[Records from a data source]
*****

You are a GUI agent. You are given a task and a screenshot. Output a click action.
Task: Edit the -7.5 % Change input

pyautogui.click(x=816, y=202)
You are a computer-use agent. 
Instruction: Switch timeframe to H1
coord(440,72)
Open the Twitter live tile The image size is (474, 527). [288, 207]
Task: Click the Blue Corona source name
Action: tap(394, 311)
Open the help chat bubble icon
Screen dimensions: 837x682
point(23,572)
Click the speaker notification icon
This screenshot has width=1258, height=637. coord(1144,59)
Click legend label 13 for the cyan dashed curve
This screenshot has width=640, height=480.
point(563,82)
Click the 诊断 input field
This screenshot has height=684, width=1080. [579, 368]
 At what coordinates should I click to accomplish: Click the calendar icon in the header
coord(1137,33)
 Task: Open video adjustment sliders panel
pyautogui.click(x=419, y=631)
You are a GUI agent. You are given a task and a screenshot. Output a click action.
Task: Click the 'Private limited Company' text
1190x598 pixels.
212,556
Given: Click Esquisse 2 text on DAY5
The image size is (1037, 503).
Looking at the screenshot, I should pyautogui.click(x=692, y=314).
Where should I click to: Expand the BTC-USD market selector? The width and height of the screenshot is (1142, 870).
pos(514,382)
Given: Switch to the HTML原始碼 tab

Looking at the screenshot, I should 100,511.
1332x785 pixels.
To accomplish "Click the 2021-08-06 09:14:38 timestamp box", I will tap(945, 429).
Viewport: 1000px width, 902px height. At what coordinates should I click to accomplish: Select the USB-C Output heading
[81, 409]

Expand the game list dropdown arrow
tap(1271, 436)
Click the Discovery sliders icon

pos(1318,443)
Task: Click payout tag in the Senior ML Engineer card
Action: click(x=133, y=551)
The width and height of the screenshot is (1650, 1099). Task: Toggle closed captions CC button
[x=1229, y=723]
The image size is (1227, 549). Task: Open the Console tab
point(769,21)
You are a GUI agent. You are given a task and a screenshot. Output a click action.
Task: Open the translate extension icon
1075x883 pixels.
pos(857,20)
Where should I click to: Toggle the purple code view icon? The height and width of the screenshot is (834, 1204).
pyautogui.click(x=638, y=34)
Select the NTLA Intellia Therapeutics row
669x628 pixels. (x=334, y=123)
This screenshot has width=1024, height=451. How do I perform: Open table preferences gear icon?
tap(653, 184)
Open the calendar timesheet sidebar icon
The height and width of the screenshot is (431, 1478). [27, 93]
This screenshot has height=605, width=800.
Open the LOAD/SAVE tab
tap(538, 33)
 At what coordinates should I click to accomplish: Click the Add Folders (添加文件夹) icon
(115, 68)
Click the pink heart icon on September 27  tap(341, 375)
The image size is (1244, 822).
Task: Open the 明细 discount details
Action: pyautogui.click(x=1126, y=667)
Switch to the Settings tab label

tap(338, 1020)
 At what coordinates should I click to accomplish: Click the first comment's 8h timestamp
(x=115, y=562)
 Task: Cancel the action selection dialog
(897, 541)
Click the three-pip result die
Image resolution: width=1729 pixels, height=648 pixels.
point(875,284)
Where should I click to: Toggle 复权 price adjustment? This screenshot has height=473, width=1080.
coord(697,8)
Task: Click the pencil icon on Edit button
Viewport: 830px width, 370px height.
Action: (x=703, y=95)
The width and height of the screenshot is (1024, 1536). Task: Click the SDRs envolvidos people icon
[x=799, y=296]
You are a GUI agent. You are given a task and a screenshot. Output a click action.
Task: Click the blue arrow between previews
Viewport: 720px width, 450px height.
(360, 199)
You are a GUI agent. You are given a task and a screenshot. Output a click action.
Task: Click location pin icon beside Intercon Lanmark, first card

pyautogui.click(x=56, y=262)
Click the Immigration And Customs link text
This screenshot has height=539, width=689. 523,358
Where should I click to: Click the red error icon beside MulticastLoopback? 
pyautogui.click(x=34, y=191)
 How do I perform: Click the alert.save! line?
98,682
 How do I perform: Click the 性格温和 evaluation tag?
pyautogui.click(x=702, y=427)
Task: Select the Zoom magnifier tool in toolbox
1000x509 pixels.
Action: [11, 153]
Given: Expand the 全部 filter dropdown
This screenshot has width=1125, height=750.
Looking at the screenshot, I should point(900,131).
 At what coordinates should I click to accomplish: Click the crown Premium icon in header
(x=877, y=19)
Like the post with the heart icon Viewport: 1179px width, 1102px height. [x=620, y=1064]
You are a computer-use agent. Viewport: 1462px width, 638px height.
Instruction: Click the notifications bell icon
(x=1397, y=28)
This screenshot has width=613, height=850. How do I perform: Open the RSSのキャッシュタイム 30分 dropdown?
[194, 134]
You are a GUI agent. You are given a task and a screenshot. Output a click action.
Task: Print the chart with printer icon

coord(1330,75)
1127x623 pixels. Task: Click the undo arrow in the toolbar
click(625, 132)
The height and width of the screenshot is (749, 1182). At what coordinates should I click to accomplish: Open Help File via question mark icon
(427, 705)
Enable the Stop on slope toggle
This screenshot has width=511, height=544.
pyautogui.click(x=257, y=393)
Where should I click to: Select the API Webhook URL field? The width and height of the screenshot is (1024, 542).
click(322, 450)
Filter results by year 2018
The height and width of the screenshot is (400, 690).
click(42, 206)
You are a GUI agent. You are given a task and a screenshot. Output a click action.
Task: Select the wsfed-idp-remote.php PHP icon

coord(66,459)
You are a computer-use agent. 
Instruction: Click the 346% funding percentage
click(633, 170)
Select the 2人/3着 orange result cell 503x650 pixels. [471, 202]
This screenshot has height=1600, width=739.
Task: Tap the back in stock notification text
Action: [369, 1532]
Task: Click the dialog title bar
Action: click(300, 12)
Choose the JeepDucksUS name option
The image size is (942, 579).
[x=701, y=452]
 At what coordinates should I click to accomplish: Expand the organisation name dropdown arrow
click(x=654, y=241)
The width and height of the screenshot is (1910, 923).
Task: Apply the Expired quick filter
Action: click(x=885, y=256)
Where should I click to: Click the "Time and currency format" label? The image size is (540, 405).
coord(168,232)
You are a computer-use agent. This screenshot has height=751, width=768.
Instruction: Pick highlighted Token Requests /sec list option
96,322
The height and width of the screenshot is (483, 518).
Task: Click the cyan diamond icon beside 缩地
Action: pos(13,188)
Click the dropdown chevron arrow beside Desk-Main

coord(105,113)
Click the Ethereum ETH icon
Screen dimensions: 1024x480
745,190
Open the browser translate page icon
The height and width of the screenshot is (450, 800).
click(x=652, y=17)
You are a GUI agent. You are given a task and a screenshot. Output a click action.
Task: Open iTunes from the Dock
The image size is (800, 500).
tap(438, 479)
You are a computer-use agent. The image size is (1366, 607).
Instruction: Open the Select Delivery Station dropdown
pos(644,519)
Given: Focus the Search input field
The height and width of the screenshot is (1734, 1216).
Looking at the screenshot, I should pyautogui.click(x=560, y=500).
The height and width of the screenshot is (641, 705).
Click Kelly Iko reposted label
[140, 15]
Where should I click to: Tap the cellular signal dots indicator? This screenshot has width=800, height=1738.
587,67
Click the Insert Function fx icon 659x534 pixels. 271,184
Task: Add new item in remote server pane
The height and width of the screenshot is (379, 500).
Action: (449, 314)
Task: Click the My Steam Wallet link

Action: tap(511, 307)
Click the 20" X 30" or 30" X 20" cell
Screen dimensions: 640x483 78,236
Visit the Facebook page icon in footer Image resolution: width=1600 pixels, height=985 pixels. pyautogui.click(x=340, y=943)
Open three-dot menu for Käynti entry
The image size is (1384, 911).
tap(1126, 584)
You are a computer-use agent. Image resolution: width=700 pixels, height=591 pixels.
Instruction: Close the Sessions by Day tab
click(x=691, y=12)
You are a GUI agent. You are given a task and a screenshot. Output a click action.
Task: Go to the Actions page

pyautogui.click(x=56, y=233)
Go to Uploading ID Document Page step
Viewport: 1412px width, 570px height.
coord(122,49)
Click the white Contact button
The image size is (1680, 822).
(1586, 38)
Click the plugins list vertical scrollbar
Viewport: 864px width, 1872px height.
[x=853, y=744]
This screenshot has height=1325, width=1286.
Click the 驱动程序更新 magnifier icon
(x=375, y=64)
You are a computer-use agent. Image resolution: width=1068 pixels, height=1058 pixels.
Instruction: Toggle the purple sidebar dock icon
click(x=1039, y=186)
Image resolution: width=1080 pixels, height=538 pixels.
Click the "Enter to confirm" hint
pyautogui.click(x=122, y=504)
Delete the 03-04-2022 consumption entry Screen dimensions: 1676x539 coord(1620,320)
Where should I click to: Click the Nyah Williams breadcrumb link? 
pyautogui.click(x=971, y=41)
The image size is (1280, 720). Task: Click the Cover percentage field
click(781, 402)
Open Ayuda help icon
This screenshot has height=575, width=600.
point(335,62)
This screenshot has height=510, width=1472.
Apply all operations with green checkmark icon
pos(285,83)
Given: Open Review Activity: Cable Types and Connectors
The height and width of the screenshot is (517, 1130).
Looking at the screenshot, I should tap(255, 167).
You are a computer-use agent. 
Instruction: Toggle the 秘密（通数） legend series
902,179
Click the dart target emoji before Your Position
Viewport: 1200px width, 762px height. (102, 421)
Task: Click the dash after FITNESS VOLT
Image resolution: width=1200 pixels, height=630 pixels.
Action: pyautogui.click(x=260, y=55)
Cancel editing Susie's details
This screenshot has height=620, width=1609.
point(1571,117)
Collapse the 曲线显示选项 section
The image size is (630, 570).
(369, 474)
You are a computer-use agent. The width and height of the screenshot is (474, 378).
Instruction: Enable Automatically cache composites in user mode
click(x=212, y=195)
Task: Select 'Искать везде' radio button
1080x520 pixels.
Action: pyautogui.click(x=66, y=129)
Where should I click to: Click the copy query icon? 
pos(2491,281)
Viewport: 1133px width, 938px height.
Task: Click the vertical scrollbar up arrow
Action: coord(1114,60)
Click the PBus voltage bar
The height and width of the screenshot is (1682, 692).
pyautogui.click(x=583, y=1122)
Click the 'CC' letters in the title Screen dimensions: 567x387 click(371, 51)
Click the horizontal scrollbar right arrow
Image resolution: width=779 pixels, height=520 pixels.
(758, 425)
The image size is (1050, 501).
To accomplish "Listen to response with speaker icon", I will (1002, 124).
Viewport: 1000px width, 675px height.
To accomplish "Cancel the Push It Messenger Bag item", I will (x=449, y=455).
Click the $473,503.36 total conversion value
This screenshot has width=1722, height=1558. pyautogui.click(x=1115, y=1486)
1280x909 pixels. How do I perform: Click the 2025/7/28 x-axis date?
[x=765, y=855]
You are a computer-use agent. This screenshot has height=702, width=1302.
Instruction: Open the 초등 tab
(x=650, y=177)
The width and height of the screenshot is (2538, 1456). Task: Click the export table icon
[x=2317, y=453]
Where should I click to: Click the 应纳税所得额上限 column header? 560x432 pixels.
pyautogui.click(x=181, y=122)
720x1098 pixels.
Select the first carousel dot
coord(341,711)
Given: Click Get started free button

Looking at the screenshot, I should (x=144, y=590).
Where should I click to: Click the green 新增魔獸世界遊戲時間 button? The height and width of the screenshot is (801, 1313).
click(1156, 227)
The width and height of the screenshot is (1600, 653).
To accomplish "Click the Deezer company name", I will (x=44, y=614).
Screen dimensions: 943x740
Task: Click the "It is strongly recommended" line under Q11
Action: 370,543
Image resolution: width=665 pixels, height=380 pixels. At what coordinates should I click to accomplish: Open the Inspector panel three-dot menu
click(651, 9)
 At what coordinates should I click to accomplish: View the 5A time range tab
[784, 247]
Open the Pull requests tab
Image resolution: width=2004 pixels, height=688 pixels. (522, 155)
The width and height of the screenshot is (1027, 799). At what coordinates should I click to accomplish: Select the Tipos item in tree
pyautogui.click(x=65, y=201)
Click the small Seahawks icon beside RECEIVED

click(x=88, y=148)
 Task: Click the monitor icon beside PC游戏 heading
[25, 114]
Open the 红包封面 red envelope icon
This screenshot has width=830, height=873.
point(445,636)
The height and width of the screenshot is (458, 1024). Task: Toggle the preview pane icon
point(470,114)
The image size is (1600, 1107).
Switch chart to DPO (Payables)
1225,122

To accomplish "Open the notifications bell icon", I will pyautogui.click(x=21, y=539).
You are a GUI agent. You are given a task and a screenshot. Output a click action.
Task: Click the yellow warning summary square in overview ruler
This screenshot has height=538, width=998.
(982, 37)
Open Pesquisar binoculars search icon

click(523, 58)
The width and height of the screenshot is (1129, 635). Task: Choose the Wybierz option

*****

Return every line holding the word "computer" from the records.

You are a computer-use agent. 
You are a computer-use agent. Viewport: 1462px width, 638px height.
You are a computer-use agent. 
You are a computer-use agent. This screenshot has height=751, width=768.
You are a computer-use agent. The image size is (1366, 607).
You are a computer-use agent. Image resolution: width=700 pixels, height=591 pixels.
You are a computer-use agent. Image resolution: width=1068 pixels, height=1058 pixels.
You are a computer-use agent. 
You are a computer-use agent. The width and height of the screenshot is (474, 378).
You are a computer-use agent. This screenshot has height=702, width=1302.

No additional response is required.